In large part, this will involve the deployment of disaggregated cell site gateways (DCSG) as a means to both open up network hardware while at the same time support higher data rates and throughput without locking providers into static, inflexible system architectures. The leading DCSG solution at the moment comes from the Telecom Infra Project’s (TIP) DCSG group, which has devised a bare-metal router design capable of supporting third-party software, including the operating system, through open APIs.

The link between hardware and software

Under this scenario, operators are able to quickly deploy a white box DCSG solution at scale while maintaining the flexibility to offer innovative solutions in the future using fully interoperable software. In this world, the network operating system (NOS) becomes a key player in the delivery of new 5G services, providing the key link between the underlying commodity hardware and the higher-level software that provides the service to the user.

This makes the selection of the NOS one of the primary decisions facing providers as they migrate to the new 5G level of service. Not only should it provide superior performance and flexibility now, it must extend these capabilities into the future as 5G transforms the world around through innovations like autonomous vehicles, smart cities and IoT-related functions that will operate largely behind the scenes of direct human interaction. 

 

The selection of the NOS is one of the primary decisions facing providers as they migrate to the new 5G level of service.
ADVA has worked closely with the TIP DCSG group to devise a disaggregated solution that delivers the power of open platforms in conjunction with dynamic specialization capabilities needed to enable rapid time-to-market for new services at dramatically lower costs compared to traditional proprietary, monolithic platforms.

 

The lynchpin of this system is the Ensemble Activator, the only true carrier-grade NOS for bare-metal switches. Activator provides the management and control planes running atop a Linux kernel. This provides strong service assurance for advanced Layer 2 and 3 networking, as well as for virtual RANs (vRAN) – currently under development by the TIP – that enable broad orchestration between cell sites and further reductions in the hardware footprint.

Tested and ready

Activator has undergone extensive field trials using hardware from Alpha Networks, Delta and Edgecore. Not only does it provide the basis for larger, interoperable networks spanning vast geographic areas, it also integrates seamlessly with legacy management and operating systems. One of the key aspects of a rapid 5G rollout, after all, is the ability to build on existing systems and services, effectively extending them into the new network environment through software-based innovation rather than the time-consuming and expensive process of adding new hardware.

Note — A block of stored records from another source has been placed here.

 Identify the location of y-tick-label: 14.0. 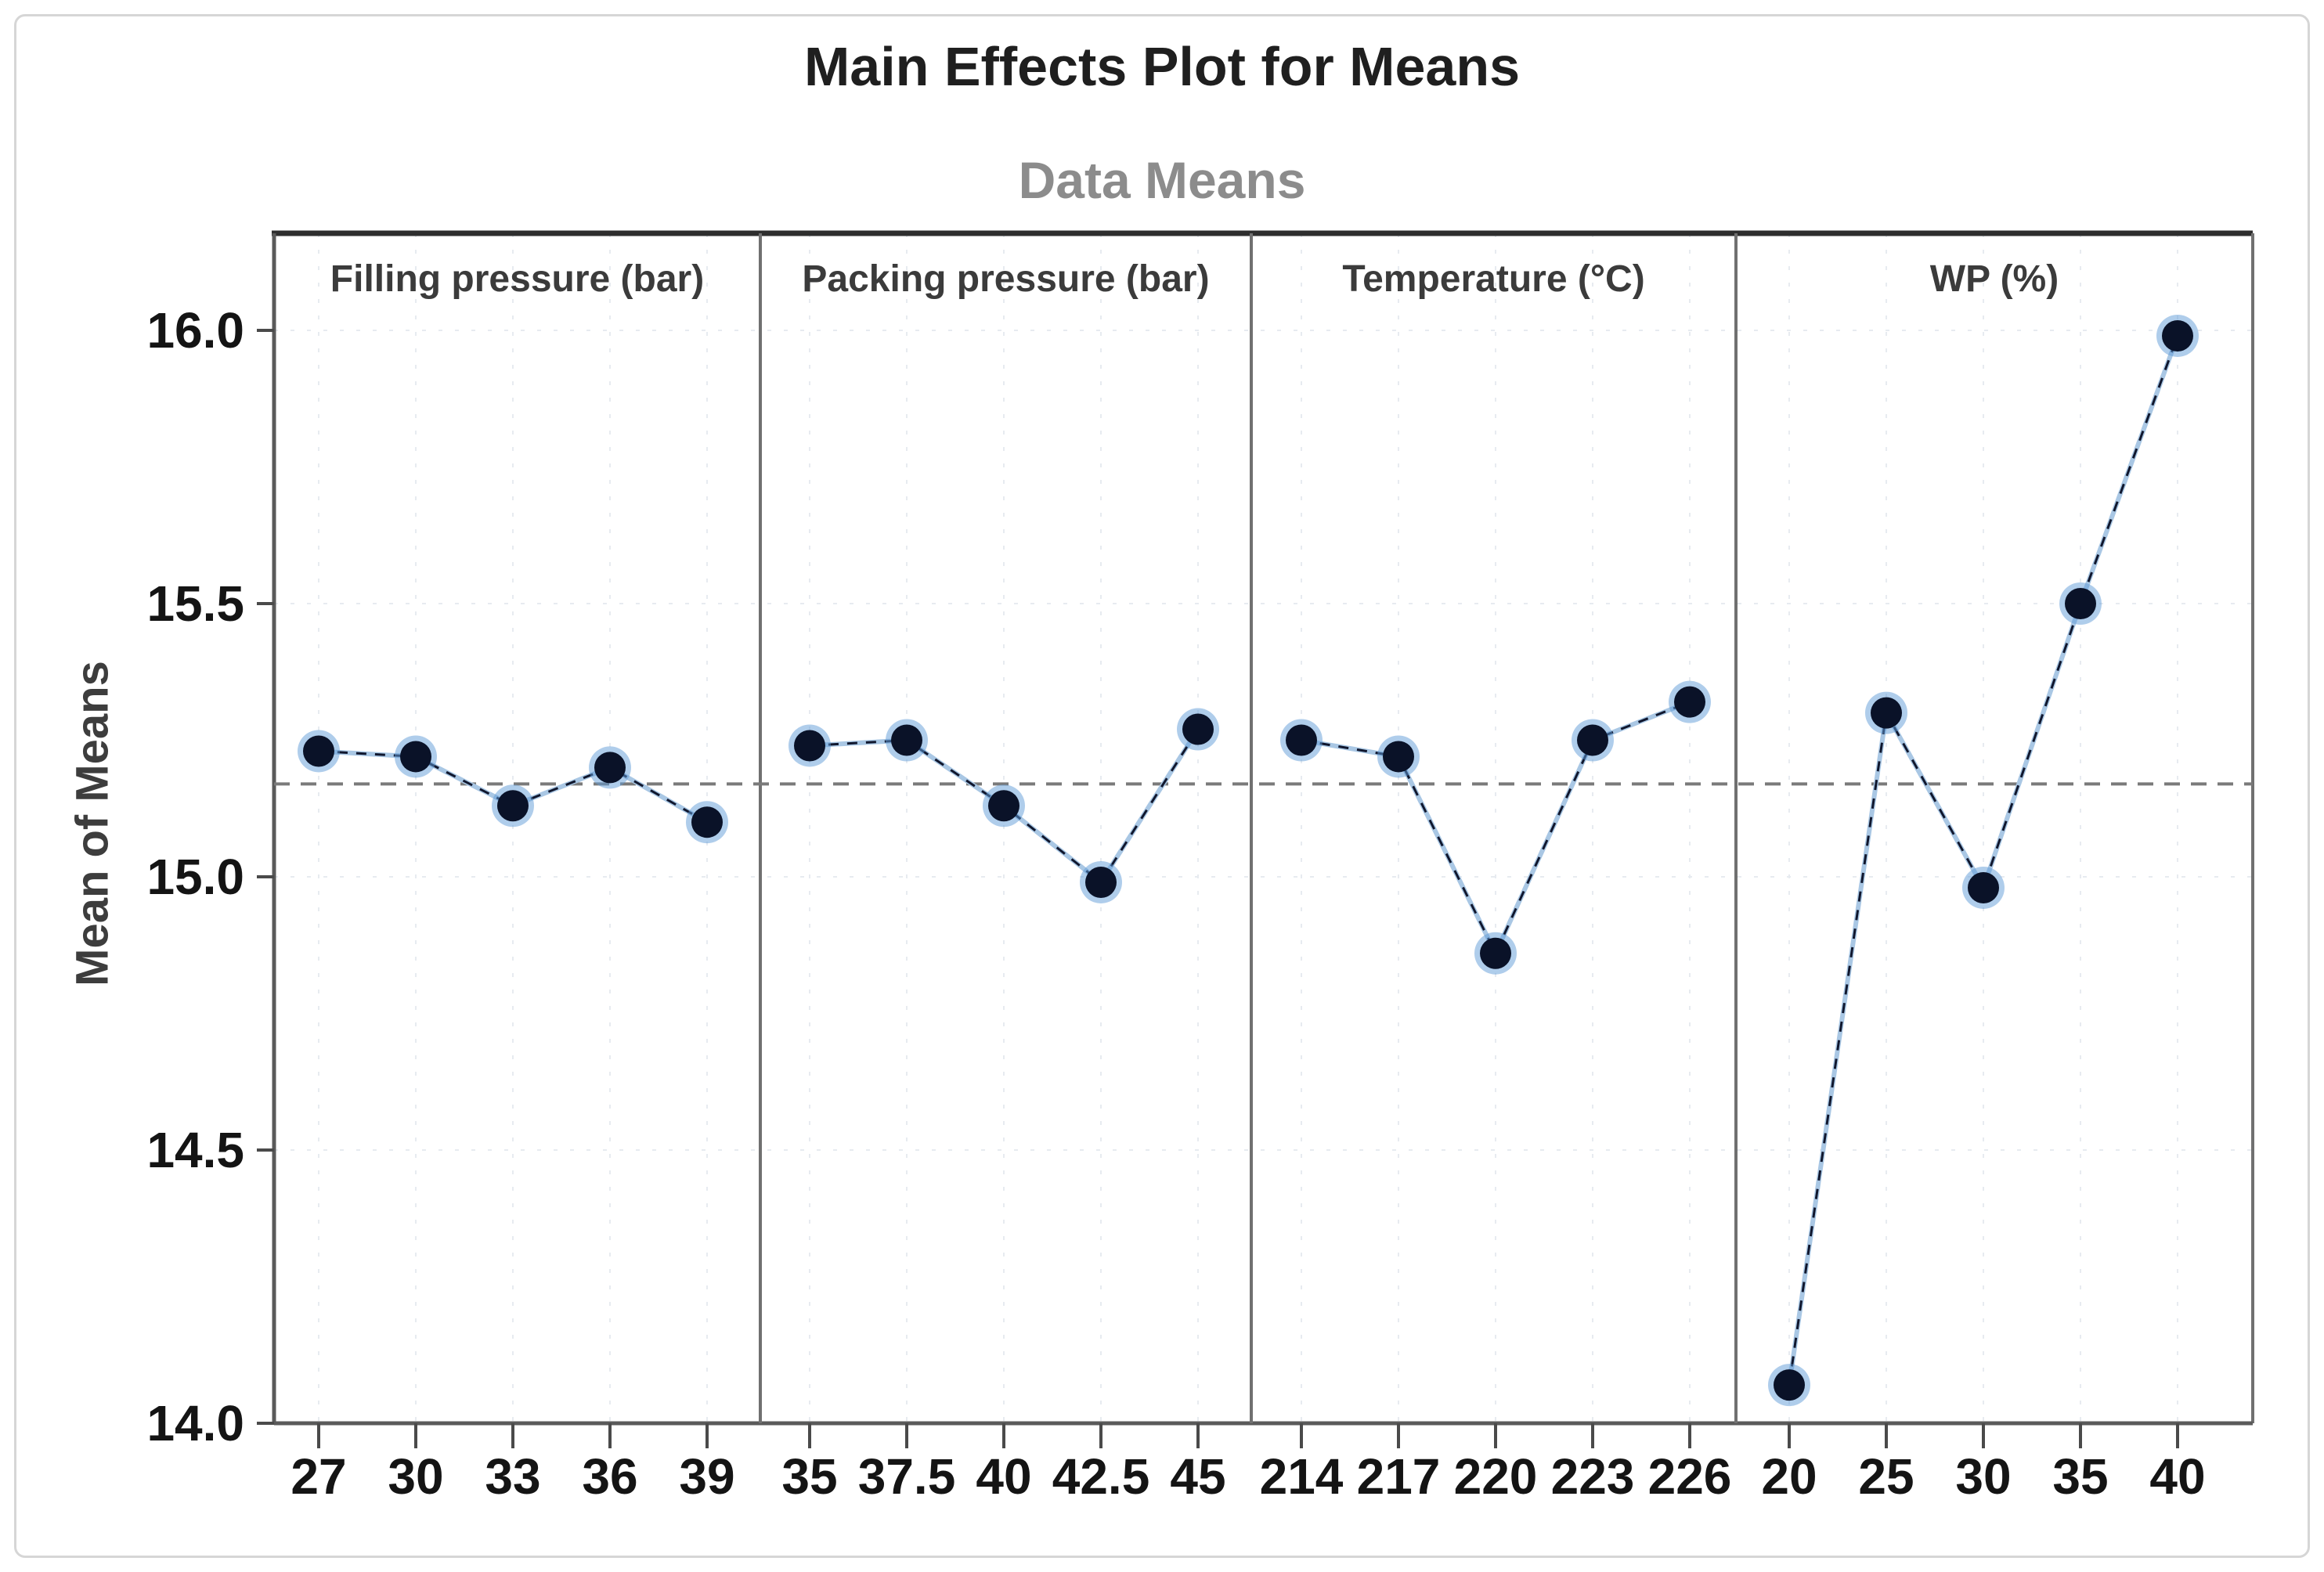
(195, 1423).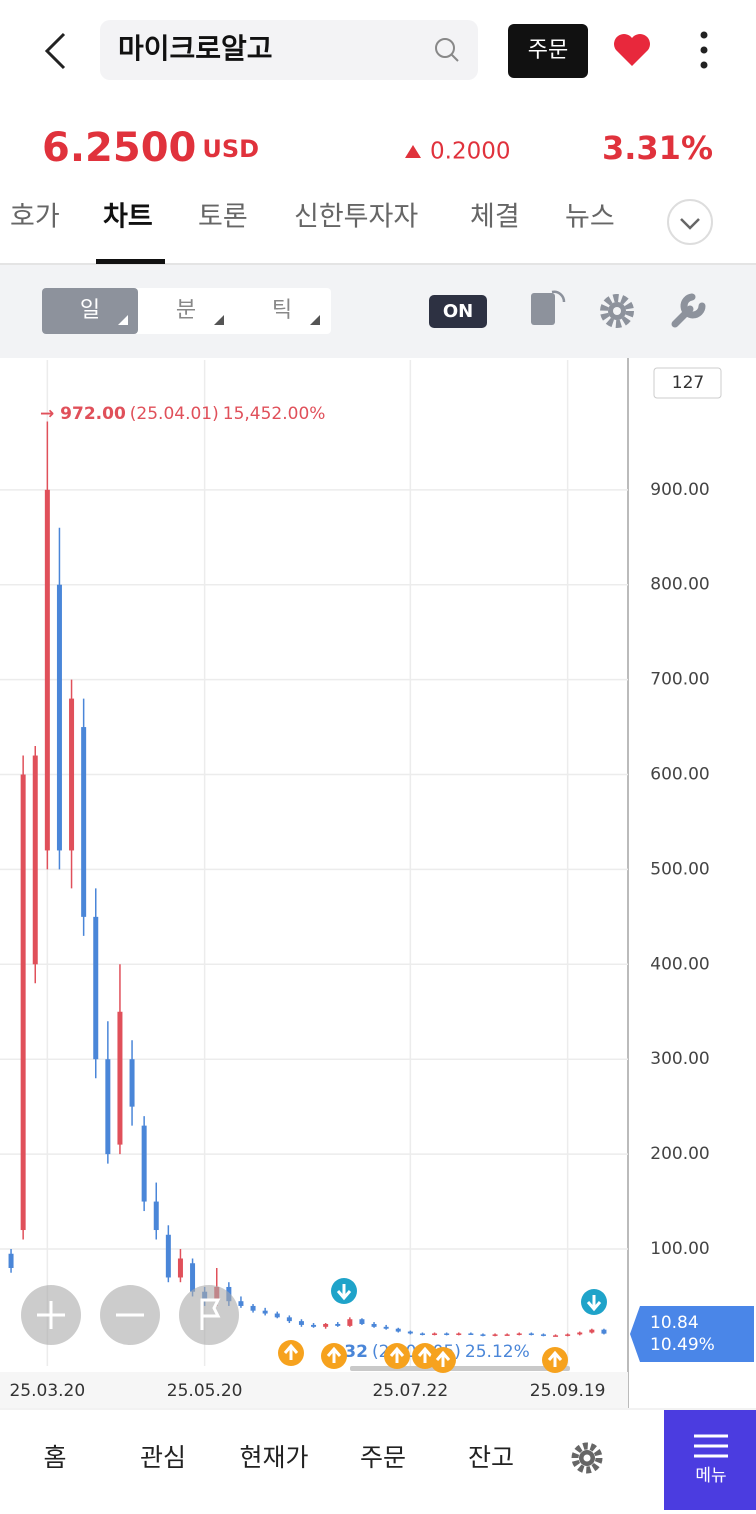  I want to click on settings-icon-hole, so click(617, 311).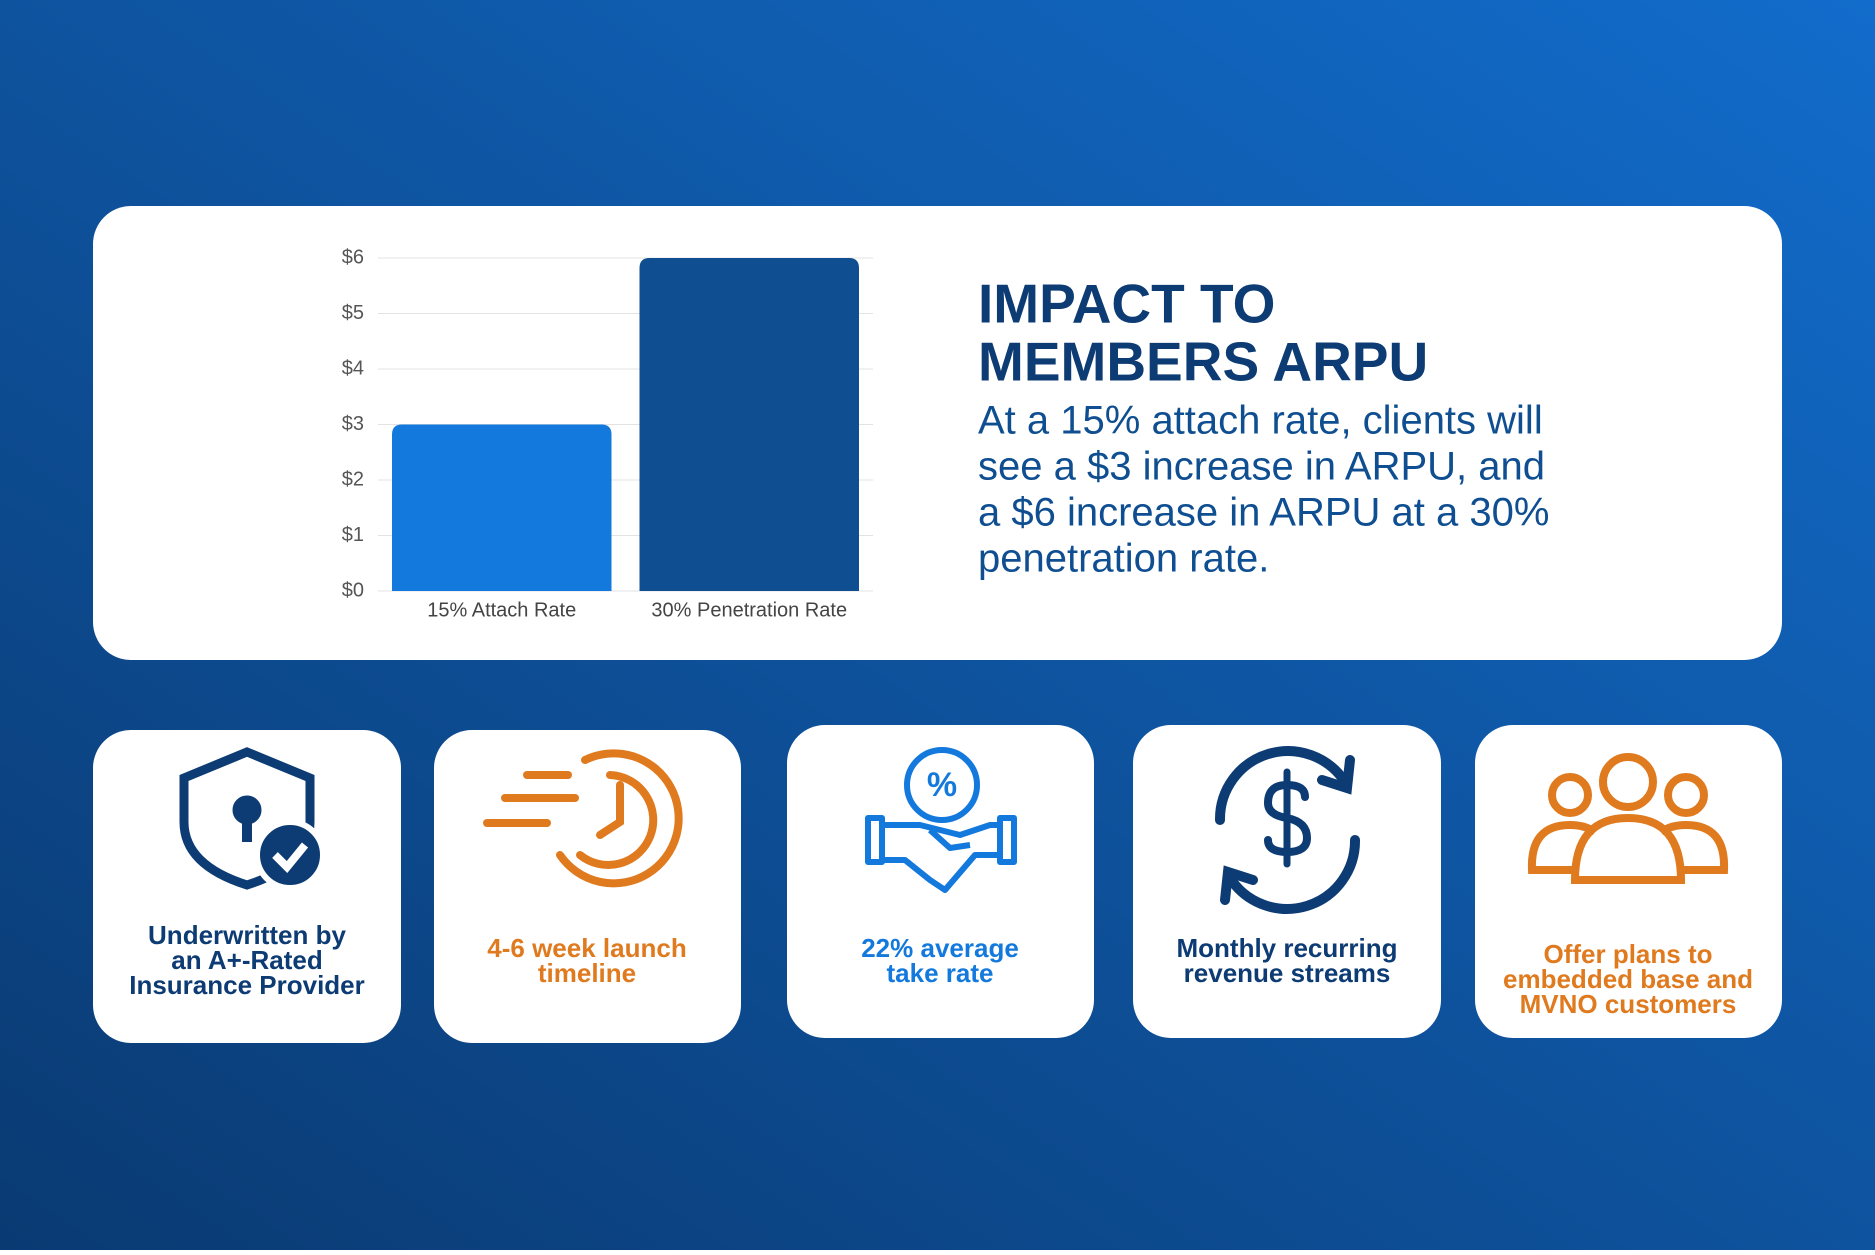 The width and height of the screenshot is (1875, 1255). I want to click on x-tick-label: 30% Penetration Rate, so click(749, 610).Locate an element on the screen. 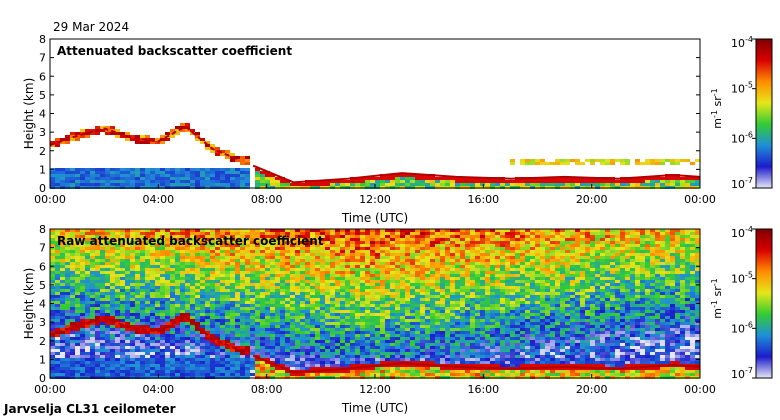 The width and height of the screenshot is (780, 420). footer-label: Jarvselja CL31 ceilometer is located at coordinates (90, 409).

As well, Activator provides a full suite of CE 2.0 and MEF 3.0-complaint interfaces backed by established IP and MPLS protocols. These, along with its open control and telemetry streaming, will provide crucial support for the automated and autonomous services that will differentiate 5G for previous generations of wireless connectivity.

Going forward, network providers will not have the luxury of building out expensive infrastructure in the hope that customers will come to enjoy it. Network services must be implemented quickly and at scale, which is simply not tenable on legacy, single-vendor platforms. By building 5G from the ground up on open hardware with a state-of-the-art NOS, providers can ensure their networks will remain at the cutting edge now and well into the future.